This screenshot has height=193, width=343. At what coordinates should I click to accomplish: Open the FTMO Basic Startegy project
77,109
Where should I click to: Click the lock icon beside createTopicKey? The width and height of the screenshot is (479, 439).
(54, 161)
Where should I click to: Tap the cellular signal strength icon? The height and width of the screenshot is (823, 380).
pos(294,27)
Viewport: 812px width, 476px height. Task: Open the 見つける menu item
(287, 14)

+===+

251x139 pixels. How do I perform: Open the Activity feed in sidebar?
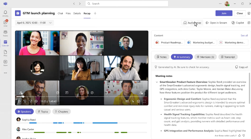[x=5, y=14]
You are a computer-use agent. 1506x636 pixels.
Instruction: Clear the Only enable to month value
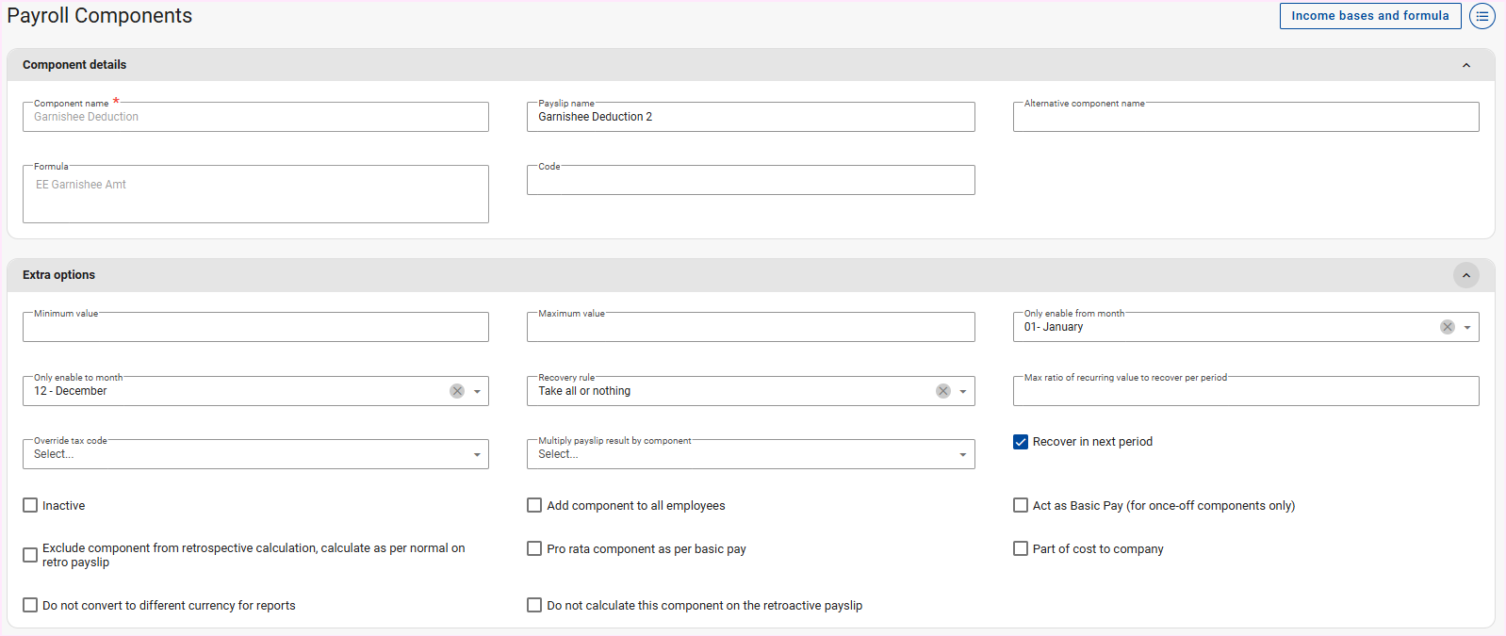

+===+

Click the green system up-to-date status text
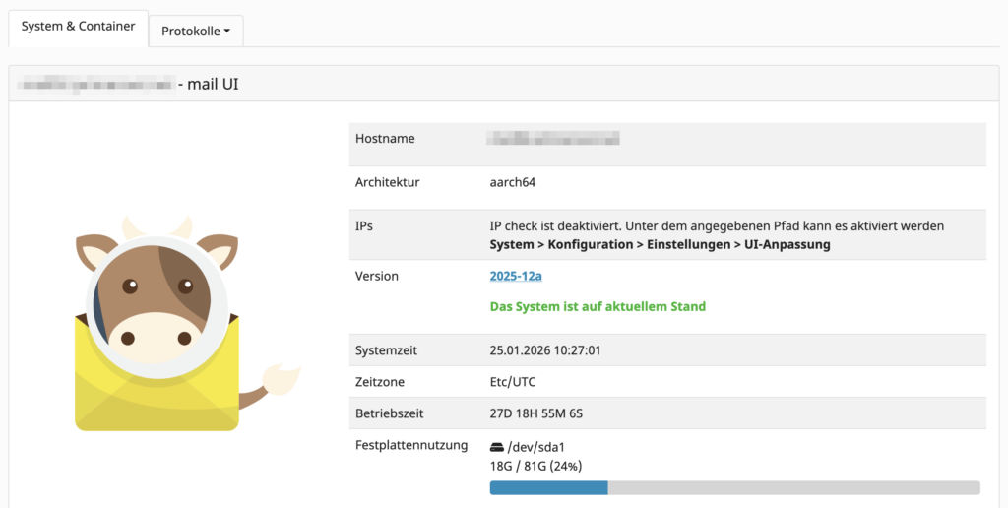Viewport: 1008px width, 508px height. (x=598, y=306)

+===+

## Exercise goal
Above are the records. Copy word for word only their lines from the one holding "251x139 pixels. How" through the one holding "Instruction: Clear the", both included, and skip the images.

## Solved exercise
251x139 pixels. How do I perform: Open the Activity feed in sidebar?
[x=5, y=14]
You are a computer-use agent. 1506x636 pixels.
Instruction: Clear the Only enable to month value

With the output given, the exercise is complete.